▸ **PAGE TEXT**:
[Start of Attachment]

Photo by 1st. Lt. Stephen Deitchman

New ambulance arrives for ‘Warlords’

21 Aug 2008 | Lance Cpl. Joshua Murray

A Mine Resistant Ambush Protected Vehicle is an armored vehicle designed to transport service members safely through combat zones as they accomplish their missions.

Now, the corpsmen of Task Force 2nd Battalion, 2nd Marines, Regimental Combat Team 5 have an MRAP Ambulance tailored to the needs of medical professionals. The corpsmen completed a period of proficiency training with the vehicle’s medical assets at Combat Outpost Rawah, Iraq, August 8.

“This is the ninth ambulance that has been built,” said Petty Officer 2nd Class Buf Kloppenborg, 38, the assistant leading corpsman in Rawah with the battalion. “The entire interior was designed by corpsmen and Army medics who have combat experience.”

The manufacturers of the MRAP redesigned the standard equipment layout and installed vital sign machines, hydraulic litter skids, suction machines and medical supply kits. The standard steps used to climb into the rear of the vehicle fold out to a ramp about 3 meters long for easy access while carrying litter casualties.

“The vehicle can support three litter casualties or two litter casualties and four ambulatory patients,” said Seaman Andrew Garrison, 21, a corpsman with the Warlords of 2nd Bn., 2nd Marines, from Grand Rapids, Mich.

With two litter casualties or less, one hydraulic litter skid can fold into a bench which seats up to four patients. One corpsman in the back of this vehicle could be stabilizing up to six casualties at one time.

“In order to successfully operate this (ambulance), you have to be able to multitask,” Kloppenborg said, a Persian Gulf War veteran and a native of Cozad, Neb.

“Have you ever watched a symphony?” he asked his corpsmen during the training. “That’s what it’s like back here, except you’re playing 90 percent of the instruments.”

If a platoon sustained casualties, a corpsman could execute trauma prevention and stabilization techniques. Although a corpsman would not require the steady hand of a surgeon to carry out these procedures, driving over the rough terrain of Iraq is not conducive to a patient’s stabilization. The MRAP Ambulance is equipped with a reinforced suspension to ease the journey for the occupants.

“You don’t feel any bumps when you’re driving down the road,” Garrison said. “With such a smooth suspension, you’re not jarring around like regular MRAPs. It’s better for the patients and the attendants when you’re giving lifesaving care.”

Since the corpsmen received the MRAP, there has only been one incident when they had to use it for casualty transport. The corpsmen train with their new vehicle frequently, but hope to never have to apply that training.

“We’re lucky not to have used it a lot,” Kloppenborg said. “If all of these supplies stay in their bags and it never gets used, I won’t complain. It means that we haven’t had any casualties.”

[End of Attachment]

▸ **WORK REQUEST A**:
Reproduce the passage of the MRAP ambulance article starting at "A Mine Resistant" and ending at "Iraq, August 8.".
▸ **WORK REQUEST B**:
In the MRAP ambulance article, how long is the ramp that the rear steps fold out into?

▸ **GIVEN ENTRIES**:
[Start of Attachment]

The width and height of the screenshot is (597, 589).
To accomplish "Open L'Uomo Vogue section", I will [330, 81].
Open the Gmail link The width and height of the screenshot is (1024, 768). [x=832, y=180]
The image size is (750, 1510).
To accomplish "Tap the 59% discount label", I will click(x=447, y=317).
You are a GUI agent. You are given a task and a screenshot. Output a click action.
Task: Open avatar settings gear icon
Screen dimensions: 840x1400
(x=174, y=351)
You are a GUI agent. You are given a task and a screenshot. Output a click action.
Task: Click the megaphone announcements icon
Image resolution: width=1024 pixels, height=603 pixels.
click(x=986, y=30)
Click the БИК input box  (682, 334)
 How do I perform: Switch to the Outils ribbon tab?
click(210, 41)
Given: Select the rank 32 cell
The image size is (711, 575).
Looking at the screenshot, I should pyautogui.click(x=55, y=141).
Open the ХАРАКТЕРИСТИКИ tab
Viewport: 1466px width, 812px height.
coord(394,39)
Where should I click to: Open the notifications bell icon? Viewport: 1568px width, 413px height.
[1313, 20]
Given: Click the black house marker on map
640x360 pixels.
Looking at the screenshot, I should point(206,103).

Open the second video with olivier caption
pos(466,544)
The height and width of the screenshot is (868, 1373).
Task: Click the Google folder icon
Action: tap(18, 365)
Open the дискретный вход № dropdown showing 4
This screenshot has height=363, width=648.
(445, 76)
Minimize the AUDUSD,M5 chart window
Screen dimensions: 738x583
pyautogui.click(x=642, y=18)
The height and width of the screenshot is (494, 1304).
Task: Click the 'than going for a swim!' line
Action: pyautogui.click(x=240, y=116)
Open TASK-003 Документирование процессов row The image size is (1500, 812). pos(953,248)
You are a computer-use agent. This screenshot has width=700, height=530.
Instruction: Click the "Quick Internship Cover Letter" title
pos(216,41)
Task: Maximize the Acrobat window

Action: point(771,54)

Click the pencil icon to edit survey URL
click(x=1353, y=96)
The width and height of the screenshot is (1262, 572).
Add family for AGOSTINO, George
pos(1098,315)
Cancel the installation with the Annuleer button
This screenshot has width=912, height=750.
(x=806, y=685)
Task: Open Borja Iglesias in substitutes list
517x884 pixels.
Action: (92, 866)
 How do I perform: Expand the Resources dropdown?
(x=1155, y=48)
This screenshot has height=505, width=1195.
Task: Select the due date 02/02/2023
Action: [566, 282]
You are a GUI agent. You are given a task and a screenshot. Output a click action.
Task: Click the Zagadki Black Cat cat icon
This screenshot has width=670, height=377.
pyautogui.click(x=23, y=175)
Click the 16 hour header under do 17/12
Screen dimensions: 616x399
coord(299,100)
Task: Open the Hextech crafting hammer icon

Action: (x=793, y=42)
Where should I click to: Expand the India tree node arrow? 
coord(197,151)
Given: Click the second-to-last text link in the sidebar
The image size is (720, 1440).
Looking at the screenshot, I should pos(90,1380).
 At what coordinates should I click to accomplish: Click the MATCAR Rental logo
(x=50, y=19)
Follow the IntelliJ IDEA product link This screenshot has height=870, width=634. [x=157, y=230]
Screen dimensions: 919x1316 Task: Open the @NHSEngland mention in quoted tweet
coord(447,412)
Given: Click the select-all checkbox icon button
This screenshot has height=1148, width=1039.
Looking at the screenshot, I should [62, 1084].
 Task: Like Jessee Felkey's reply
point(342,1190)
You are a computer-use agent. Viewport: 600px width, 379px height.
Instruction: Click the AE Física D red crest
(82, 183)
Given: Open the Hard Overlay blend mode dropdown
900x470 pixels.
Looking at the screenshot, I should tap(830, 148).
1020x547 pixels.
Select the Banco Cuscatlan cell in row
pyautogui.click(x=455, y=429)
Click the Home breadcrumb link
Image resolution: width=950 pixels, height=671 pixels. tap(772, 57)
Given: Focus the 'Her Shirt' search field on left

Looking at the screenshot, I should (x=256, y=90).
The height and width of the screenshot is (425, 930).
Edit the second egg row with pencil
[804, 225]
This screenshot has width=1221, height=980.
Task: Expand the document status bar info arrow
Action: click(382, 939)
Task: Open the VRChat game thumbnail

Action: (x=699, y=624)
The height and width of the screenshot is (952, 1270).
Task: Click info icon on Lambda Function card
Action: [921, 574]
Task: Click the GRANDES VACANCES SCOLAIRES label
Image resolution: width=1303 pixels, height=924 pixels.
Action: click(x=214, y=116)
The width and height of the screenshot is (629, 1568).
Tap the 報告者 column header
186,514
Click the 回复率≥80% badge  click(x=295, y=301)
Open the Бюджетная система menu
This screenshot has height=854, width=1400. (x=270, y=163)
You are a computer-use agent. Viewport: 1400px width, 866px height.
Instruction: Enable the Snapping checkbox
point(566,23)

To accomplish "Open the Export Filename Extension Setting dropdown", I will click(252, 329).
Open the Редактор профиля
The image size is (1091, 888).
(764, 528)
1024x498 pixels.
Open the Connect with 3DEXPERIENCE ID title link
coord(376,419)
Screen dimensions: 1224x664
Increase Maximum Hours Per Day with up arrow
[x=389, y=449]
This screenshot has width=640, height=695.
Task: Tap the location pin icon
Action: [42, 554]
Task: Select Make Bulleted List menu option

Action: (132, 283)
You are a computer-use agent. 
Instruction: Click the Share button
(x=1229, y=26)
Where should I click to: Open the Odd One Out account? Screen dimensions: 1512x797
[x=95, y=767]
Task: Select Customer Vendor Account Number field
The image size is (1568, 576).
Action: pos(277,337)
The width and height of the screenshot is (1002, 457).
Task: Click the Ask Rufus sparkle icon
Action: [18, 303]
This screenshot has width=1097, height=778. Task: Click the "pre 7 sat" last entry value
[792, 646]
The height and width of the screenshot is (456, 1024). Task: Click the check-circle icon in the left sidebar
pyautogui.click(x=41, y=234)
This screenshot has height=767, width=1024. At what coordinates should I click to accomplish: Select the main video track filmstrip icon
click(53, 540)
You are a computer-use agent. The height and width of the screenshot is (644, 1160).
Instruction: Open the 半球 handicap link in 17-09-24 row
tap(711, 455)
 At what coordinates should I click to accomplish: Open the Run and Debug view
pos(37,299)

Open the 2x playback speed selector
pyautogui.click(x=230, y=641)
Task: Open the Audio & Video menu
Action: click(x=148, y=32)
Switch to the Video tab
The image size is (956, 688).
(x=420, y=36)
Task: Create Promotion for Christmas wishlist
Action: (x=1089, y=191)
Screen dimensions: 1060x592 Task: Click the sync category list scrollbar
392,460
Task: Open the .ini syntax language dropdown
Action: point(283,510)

[End of Attachment]

▸ **ANSWER BOX A**:
A Mine Resistant Ambush Protected Vehicle is an armored vehicle designed to transport service members safely through combat zones as they accomplish their missions.

Now, the corpsmen of Task Force 2nd Battalion, 2nd Marines, Regimental Combat Team 5 have an MRAP Ambulance tailored to the needs of medical professionals. The corpsmen completed a period of proficiency training with the vehicle’s medical assets at Combat Outpost Rawah, Iraq, August 8.

▸ **ANSWER BOX B**:
About 3 meters long.